Abstract

Stigmatizing discourses surrounding aged care is complex. The stigma associated with people working in aged care is often conflated with negative evaluations about older adults who receive care and/or the institutions and systems that provide these services. This lack of nuance hampers productive dialogue in gerontology required for making sense of the stigmas attached to entities and systems. We propose that an interdisciplinary approach drawing on gerontology, psychology, and linguistics would facilitate a greater understanding of the stigma of aged care. Specifically, a discourse approach underpinned by Stigma Theory and Systemic Functional Linguistics can clarify the different stigmatizing discourses associated with aged-care entities and systems, and inform priorities for interventions targeting each discourse category identified. APPRAISAL, a linguistics framework, was employed to analyze evaluative language in 660 submissions published in the Australian Royal Commission into Aged Care.

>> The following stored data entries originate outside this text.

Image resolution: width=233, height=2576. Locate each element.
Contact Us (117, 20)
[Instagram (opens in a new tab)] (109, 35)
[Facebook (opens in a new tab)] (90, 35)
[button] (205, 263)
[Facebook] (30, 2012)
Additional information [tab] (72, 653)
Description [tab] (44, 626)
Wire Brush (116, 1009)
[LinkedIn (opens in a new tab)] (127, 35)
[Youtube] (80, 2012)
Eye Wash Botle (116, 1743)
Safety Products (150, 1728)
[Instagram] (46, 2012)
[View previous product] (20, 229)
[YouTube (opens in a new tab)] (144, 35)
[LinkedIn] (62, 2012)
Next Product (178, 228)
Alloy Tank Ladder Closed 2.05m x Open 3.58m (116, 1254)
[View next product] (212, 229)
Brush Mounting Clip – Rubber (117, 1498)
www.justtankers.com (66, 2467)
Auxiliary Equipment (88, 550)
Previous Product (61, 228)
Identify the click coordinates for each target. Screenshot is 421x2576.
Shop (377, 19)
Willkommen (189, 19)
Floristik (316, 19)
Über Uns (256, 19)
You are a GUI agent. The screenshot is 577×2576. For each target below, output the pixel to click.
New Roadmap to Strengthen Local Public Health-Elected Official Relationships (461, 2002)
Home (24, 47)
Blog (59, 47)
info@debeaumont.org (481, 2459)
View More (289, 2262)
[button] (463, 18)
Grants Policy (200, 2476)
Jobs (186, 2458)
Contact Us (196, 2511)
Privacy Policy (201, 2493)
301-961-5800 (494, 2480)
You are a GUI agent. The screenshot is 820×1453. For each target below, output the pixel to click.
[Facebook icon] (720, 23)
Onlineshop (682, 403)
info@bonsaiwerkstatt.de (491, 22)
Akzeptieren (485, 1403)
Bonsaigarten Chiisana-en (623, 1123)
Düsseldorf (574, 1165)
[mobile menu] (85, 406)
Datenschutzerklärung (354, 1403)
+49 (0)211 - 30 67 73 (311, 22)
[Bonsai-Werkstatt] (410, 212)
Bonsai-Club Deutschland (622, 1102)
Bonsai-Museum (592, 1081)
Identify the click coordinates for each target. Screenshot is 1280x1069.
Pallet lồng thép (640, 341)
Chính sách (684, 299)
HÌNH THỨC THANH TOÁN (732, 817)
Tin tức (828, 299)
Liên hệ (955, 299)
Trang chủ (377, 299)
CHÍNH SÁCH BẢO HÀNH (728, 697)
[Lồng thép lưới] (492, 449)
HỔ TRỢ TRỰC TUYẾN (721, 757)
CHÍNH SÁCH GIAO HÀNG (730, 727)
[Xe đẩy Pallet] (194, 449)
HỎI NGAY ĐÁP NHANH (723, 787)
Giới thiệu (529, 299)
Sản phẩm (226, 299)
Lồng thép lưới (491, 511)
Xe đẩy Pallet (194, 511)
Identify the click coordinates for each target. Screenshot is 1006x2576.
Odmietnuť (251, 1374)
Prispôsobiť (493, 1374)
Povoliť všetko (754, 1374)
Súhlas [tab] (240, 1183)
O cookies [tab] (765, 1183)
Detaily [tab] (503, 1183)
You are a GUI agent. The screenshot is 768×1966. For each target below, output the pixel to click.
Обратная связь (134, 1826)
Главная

Through applying predefined language-based criteria, we distinguished between multiple stigmatizing discourses that were interrelated but conceptually distinct in terms of attitude types and targets. Twelve categories of stigmatizing discourses derived from the linguistic analysis established a typology. This typology conceptualized different ways stigma can be meaningfully understood in the aged-care context. By employing this typology, 12 intervention priorities were also identified. This interdisciplinary approach enabled us to examine the diversity and complexity of the social construction of stigma in the public domain. We argue that understanding these linguistic patterns can assist with designing targeted aged-care interventions and policies.